I had already decided last night to take a much needed day at home, so I spent the morning in a fit of what I hoped would be therapeutic housecleaning, scrubbing away at the mental grit that’s been accumulating steadily for the last few weeks. But somewhere between picking up the eight thousandth piece of lego and scraping the remnants of watermelon-flavoured Skittles off my daughter’s bookshelf, I began to cry. At first, I thought it was your garden-variety “burn it all fucking down” angry cry, but sitting here now on my swing on this gorgeous early summer evening, many hours and three cups of tea away from those heaving, heavy sobs, I know it was more than that. It was mainly, perhaps even entirely, about the slow but searing pain of Letting Go. Letting go of constantly wishing and fighting for things to be different.  Letting go of the idea that if I just send one more email, organize one more union meeting, do one more facebook post, or check off one more thing on my never-ending to-do list, that it will magically feel like the world is back where it needs to be. It was about letting go of my beautiful, smart and tender boy who no longer needs me to walk him to school (but thankfully lets me anyway), or letting go of my girl who can now stand on a stage by herself, and calmly and forcefully speak her truth into a microphone and then eat five bags of popcorn. It was also about having to let go of the pleasant illusion that we can somehow prevent our children, and ourselves, from having mornings just like this one. Mornings that feel so heavy, anger-inducing and just so, so, hard. After awhile, I stopped crying and made my way back to the scrubbing. And though I didn’t feel great, I did feel better. I felt better enough to text one of my best friends and invite her over to soothe our election-induced hangover with some leftover Indian food. She had other plans, but the small act of reaching out to her helped to ground me slowly back into myself.  She likely doesn’t know it, but she helped turn this day back into something manageable just by being on the other side of that text.

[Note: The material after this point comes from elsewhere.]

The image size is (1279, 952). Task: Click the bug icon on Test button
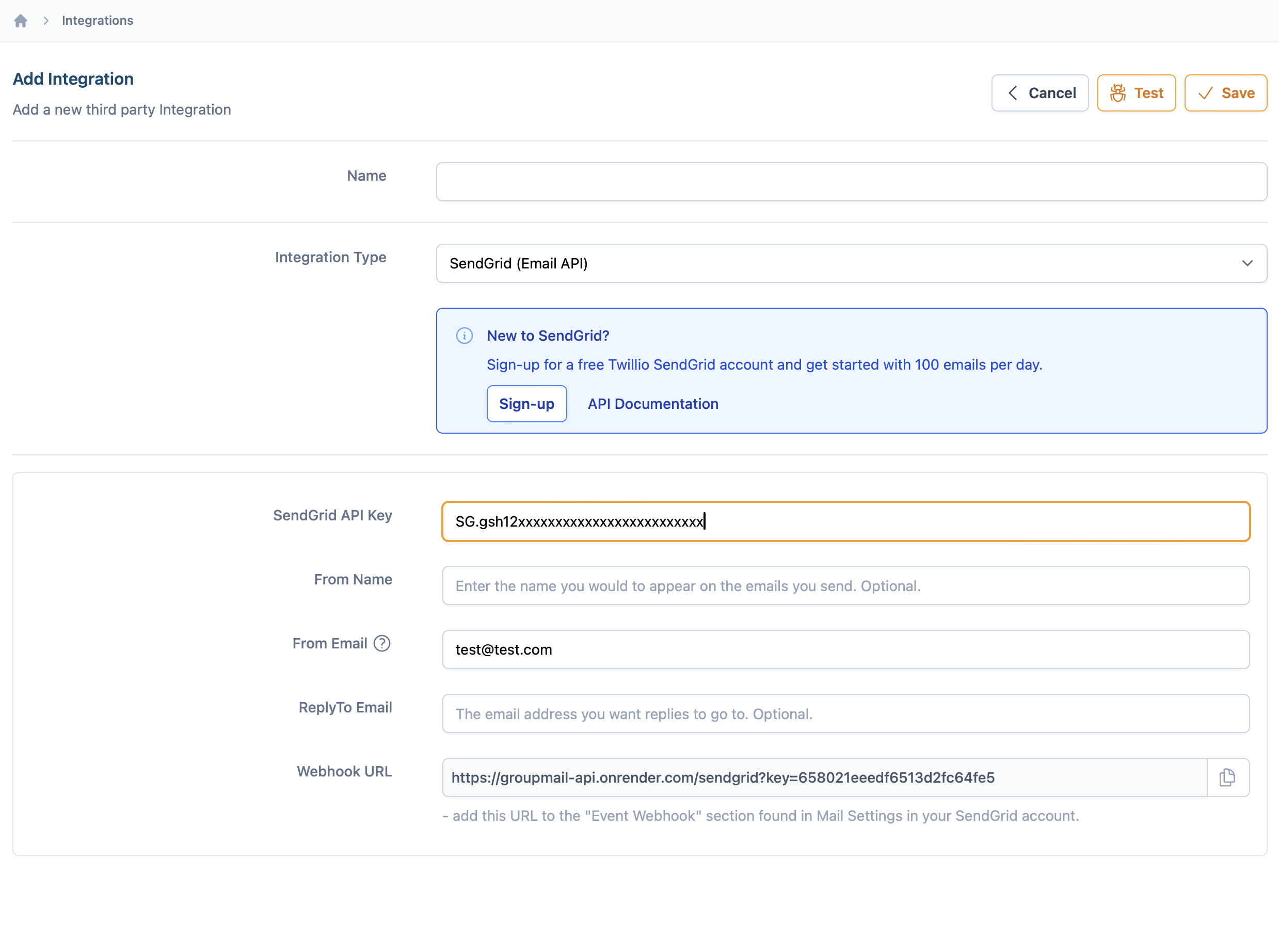click(1117, 93)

As I continued scrubbing, I started thinking about a discussion we had at a church meeting a few weeks ago. We are knee-deep in installing a new heating system, and it was my job to explain to the congregation how the new system would “maximize efficiency, ensure longevity, and offer the greatest capacity for backup and support in the event of system failure.”  I think that maybe that’s really the most important thing we can offer to one another: backup and support in the event of system failure. Despite my deeply ingrained impulse to want to fix everything for those I care about, most people–including the littlest ones in my life–don’t usually need fixing. What they do need is: unconditional love, support, acceptance, and someone to look out for them, or even to just stand by, when all their normal systems are failing.

I still haven’t found the right words for today. But I did find some words —these very ones that are fighting their way through my fingers to land on this screen, in the faint hope that they  help someone else feel that it’s more than okay to sit down next to their own pile of dried out Skittles and have a big ugly cry about the state of everything. I might suggest that even if you didn’t find yourself crying in a pile of three week old candy, you should invite someone over for leftovers. Cuz there’s a good chance they need might really need it today.